### DIRECTIVE
Reproduce every line of the items, requests included, in the part that opens with the line containing "How do I perform: Open the" and closes with the line containing "pos(113,26)", both ends included, and give only those lines. Scale each coordinate in the answers by 1.95, rounding to whole numbers with halves rounded up, and leave all other numbers unchanged.

** begin EXERCISE MATERIAL **

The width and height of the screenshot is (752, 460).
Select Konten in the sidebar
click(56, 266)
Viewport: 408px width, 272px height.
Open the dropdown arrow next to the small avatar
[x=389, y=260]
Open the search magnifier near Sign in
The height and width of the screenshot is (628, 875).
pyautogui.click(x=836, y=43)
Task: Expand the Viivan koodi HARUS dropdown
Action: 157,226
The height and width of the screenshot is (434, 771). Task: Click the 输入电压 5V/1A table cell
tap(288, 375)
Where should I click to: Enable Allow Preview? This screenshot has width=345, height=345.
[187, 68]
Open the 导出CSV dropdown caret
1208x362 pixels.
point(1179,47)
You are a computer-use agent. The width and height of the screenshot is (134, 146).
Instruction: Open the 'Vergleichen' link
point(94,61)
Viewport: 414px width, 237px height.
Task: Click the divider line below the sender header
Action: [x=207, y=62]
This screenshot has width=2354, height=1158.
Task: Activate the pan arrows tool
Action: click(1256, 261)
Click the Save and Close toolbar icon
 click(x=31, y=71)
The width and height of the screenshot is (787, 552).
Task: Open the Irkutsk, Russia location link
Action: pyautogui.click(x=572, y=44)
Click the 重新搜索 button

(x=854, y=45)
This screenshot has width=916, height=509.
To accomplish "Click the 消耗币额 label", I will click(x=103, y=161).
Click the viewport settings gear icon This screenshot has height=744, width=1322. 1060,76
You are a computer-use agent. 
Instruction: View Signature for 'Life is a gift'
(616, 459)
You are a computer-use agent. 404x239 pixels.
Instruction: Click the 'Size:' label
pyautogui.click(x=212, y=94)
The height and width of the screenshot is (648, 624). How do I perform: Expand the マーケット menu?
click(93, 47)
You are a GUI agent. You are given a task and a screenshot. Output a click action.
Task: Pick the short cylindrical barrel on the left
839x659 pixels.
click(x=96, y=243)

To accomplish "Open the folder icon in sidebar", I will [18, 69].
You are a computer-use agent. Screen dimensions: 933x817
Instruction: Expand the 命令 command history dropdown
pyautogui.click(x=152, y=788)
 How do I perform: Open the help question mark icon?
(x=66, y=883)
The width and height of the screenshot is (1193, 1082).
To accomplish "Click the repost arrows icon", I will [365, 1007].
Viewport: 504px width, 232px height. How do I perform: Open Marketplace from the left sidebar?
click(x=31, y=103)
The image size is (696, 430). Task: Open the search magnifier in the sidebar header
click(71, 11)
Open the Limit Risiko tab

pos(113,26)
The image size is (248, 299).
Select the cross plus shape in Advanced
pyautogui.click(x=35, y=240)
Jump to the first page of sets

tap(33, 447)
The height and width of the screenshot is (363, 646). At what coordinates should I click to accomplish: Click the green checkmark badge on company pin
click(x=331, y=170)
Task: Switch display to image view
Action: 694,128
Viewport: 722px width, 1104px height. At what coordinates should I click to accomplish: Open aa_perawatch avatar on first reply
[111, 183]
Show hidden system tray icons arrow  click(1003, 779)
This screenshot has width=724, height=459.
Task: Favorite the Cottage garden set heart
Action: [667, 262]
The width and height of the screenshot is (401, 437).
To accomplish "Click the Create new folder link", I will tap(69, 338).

** end EXERCISE MATERIAL **

### SOLUTION TO THE PROBLEM
 How do I perform: Open the help question mark icon?
(x=129, y=1722)
The width and height of the screenshot is (1193, 1082).
To accomplish "Click the repost arrows icon", I will [712, 1964].
Viewport: 504px width, 232px height. How do I perform: Open Marketplace from the left sidebar?
click(x=60, y=201)
The image size is (696, 430). Task: Open the search magnifier in the sidebar header
click(138, 21)
Open the Limit Risiko tab

pos(220,51)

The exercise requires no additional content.